*** Exercise data ***

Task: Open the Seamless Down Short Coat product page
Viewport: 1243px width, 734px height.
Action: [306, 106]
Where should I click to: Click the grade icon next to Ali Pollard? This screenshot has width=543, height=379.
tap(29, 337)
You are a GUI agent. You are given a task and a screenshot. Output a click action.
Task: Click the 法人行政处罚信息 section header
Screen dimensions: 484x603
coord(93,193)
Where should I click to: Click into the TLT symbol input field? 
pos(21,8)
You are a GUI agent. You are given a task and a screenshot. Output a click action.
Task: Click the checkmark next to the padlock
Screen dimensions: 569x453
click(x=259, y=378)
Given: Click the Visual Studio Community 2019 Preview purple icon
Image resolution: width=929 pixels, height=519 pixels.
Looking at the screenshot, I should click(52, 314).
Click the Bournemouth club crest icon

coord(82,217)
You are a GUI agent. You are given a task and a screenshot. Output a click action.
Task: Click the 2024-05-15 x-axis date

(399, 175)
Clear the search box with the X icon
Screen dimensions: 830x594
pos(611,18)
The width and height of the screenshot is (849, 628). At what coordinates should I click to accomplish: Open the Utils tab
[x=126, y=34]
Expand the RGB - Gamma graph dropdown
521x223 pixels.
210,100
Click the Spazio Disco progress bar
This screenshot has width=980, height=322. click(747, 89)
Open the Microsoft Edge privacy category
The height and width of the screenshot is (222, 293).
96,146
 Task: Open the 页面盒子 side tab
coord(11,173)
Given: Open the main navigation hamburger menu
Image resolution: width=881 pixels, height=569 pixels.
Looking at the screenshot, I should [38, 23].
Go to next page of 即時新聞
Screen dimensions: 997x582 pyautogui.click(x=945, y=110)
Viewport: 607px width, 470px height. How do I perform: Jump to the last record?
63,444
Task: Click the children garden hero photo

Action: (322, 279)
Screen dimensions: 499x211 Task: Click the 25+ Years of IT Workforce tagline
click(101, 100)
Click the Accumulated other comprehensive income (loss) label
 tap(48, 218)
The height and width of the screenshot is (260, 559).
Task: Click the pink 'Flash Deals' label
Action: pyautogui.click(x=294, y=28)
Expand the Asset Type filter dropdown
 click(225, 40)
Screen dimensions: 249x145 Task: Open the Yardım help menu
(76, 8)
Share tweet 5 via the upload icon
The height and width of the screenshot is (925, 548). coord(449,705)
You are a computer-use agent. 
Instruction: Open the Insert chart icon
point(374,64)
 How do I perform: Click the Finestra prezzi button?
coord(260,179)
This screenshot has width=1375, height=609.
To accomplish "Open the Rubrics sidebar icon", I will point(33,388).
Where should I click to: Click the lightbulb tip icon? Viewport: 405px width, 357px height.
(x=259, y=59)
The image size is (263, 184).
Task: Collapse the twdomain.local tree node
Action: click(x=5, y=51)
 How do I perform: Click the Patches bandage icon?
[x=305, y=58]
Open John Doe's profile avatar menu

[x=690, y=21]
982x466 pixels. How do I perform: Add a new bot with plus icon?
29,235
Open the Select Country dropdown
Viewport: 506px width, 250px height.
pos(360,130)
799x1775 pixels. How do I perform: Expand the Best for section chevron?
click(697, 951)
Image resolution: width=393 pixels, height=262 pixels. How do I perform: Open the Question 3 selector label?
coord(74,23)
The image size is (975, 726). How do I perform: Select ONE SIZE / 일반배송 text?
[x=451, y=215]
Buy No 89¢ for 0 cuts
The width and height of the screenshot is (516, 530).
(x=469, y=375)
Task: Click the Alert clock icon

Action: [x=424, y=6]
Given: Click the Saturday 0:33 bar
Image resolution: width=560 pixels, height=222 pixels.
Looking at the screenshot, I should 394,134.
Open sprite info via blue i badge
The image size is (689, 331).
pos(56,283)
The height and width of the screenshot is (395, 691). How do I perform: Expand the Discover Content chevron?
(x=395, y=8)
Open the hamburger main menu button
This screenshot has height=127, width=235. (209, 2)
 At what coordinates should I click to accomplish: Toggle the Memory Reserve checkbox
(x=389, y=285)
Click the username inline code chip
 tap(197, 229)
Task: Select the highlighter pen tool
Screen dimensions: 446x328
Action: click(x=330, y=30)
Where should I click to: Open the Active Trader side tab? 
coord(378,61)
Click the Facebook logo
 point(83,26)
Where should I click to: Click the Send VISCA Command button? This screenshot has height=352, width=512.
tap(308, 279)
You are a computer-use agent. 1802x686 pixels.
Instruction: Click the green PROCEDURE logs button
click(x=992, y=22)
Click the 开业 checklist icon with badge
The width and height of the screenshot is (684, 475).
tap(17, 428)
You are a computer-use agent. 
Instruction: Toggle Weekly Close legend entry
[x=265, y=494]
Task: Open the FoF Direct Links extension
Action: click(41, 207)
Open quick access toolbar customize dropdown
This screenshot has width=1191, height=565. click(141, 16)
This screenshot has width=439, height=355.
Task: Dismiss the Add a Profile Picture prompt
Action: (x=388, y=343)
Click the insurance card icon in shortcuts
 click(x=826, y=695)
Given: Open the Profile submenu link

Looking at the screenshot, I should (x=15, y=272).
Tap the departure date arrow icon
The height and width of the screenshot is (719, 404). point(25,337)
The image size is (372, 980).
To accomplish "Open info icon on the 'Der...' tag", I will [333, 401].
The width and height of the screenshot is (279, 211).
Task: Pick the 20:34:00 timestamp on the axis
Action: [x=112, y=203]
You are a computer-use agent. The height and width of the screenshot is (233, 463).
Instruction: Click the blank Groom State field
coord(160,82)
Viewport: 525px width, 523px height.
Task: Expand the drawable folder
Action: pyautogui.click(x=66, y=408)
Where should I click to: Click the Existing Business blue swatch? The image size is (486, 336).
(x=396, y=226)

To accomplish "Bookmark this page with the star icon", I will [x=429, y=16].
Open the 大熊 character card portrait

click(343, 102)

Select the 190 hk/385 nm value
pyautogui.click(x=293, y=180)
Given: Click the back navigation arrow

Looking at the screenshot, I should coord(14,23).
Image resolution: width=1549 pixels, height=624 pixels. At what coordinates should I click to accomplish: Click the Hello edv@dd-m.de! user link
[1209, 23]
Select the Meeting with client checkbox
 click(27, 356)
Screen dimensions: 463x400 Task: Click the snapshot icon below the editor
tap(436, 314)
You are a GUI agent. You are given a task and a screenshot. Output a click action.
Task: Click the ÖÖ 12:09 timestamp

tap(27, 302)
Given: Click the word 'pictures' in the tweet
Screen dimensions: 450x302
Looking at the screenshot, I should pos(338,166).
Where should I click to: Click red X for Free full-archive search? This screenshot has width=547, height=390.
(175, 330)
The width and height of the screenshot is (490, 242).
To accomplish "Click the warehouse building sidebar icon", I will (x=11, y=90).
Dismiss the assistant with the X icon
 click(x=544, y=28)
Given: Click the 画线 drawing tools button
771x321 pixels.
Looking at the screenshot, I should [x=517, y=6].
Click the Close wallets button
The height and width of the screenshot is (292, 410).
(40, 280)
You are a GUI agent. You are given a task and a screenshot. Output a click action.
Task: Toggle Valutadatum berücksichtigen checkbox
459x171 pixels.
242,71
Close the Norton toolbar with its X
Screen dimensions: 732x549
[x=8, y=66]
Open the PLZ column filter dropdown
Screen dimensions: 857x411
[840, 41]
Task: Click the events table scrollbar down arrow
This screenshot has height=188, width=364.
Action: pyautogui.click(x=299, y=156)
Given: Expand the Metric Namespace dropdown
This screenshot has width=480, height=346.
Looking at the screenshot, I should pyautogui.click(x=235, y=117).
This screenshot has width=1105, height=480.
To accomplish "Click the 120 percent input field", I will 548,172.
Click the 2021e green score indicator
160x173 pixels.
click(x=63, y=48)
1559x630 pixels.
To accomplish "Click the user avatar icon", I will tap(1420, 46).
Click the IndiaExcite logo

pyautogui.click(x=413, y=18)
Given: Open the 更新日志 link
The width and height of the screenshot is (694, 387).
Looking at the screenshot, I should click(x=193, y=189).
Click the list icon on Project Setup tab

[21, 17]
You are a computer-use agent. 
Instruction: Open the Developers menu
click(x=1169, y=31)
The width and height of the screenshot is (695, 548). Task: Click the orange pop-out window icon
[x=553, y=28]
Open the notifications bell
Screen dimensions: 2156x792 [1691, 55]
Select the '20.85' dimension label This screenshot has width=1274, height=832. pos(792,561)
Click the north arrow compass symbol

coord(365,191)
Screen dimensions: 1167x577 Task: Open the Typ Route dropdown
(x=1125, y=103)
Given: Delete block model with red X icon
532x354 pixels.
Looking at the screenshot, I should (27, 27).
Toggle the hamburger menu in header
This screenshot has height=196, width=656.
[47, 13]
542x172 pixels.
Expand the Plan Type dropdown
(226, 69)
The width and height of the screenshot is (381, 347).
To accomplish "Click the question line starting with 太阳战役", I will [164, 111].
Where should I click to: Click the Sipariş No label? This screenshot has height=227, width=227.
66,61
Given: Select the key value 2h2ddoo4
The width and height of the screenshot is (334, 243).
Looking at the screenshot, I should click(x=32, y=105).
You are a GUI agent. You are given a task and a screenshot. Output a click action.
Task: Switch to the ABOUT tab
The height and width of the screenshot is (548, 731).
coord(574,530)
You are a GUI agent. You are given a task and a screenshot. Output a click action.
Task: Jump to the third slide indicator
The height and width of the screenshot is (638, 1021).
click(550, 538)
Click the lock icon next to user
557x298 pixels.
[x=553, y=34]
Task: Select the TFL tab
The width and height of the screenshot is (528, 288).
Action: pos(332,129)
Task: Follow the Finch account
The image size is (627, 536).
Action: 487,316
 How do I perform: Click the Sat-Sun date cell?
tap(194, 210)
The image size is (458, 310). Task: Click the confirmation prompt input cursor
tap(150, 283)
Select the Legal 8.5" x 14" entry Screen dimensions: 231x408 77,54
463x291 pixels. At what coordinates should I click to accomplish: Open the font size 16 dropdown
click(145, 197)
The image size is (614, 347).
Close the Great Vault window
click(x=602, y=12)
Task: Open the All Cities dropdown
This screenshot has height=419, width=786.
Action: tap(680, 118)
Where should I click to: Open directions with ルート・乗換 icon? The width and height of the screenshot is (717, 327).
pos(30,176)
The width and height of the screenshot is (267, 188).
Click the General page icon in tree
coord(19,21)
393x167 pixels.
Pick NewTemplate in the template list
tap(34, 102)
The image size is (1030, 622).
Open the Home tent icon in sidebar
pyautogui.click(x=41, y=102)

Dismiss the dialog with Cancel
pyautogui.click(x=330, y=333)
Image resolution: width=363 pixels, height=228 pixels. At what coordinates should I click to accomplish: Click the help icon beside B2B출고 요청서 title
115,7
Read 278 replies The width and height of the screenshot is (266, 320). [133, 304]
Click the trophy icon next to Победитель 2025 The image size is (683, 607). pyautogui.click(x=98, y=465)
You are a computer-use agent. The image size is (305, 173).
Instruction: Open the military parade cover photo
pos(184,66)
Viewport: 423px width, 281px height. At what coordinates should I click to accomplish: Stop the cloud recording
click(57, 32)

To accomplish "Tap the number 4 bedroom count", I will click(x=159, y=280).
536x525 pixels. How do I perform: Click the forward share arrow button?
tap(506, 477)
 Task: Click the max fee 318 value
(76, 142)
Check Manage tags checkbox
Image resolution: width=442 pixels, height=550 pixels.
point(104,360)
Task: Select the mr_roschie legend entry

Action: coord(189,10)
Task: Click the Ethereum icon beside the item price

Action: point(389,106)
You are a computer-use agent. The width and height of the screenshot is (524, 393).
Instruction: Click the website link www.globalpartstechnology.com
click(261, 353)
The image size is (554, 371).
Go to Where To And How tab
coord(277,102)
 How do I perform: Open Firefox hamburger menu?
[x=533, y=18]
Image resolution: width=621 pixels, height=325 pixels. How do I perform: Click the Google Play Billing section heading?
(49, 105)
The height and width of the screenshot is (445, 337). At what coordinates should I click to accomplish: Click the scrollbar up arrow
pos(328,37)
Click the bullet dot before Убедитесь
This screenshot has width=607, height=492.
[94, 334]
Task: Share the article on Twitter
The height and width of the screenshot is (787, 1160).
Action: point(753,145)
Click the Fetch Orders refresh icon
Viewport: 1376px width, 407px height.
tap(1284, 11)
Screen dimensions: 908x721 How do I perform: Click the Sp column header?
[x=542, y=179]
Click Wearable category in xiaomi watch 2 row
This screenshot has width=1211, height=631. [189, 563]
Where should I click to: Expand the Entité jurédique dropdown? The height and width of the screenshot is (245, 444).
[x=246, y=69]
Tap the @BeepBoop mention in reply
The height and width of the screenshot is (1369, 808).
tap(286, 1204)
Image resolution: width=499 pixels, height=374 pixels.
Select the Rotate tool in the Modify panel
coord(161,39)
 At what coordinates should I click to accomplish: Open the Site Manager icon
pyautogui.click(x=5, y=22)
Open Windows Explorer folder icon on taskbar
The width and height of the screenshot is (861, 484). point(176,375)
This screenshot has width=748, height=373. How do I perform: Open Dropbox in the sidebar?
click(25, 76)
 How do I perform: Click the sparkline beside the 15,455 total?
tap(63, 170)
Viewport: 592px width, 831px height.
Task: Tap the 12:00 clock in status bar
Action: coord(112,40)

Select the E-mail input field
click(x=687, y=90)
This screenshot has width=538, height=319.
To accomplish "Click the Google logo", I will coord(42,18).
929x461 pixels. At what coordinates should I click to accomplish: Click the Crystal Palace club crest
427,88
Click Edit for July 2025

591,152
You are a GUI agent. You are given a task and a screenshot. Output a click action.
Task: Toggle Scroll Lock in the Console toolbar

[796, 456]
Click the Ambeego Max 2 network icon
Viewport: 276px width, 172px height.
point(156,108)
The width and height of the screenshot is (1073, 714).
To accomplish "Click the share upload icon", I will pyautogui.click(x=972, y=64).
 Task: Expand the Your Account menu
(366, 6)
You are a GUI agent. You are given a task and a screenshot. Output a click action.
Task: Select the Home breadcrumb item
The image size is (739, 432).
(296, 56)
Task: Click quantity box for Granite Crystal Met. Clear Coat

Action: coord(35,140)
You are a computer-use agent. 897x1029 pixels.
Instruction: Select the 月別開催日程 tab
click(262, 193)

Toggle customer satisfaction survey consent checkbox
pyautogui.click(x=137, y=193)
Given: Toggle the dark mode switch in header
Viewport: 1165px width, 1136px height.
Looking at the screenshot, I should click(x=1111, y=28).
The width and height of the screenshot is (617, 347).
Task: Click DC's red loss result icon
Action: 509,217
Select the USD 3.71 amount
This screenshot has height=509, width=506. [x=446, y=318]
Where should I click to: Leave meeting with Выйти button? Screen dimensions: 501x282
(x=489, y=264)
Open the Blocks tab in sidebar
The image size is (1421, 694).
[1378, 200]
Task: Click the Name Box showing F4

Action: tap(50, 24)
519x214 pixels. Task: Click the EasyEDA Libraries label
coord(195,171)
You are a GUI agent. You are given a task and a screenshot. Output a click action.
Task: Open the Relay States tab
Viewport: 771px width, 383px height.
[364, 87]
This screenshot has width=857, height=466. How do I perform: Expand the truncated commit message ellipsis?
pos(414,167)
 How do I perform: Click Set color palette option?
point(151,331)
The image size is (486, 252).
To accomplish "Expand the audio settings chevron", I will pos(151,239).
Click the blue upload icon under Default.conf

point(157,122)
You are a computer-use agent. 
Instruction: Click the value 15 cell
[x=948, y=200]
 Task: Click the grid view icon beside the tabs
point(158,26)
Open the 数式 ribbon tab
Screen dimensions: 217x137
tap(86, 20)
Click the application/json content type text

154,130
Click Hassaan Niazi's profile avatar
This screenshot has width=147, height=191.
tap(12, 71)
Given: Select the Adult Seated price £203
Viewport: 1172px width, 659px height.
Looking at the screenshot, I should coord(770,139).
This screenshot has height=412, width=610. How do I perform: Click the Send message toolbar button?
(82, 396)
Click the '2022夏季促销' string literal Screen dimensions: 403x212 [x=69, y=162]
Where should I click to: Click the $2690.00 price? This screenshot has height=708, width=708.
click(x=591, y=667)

***

Begin with the line that has "The width and height of the screenshot is (684, 475)." in the listing above and end after the line that has "You are a computer-use agent. The height"; output those lines exactly.

### Task result
The width and height of the screenshot is (684, 475).
tap(17, 428)
You are a computer-use agent. 
Instruction: Toggle Weekly Close legend entry
[x=265, y=494]
Task: Open the FoF Direct Links extension
Action: click(41, 207)
Open quick access toolbar customize dropdown
This screenshot has width=1191, height=565. click(141, 16)
This screenshot has width=439, height=355.
Task: Dismiss the Add a Profile Picture prompt
Action: (x=388, y=343)
Click the insurance card icon in shortcuts
 click(x=826, y=695)
Given: Open the Profile submenu link

Looking at the screenshot, I should (x=15, y=272).
Tap the departure date arrow icon
The height and width of the screenshot is (719, 404). point(25,337)
The image size is (372, 980).
To accomplish "Open info icon on the 'Der...' tag", I will [333, 401].
The width and height of the screenshot is (279, 211).
Task: Pick the 20:34:00 timestamp on the axis
Action: [x=112, y=203]
You are a computer-use agent. The height and width of the screenshot is (233, 463).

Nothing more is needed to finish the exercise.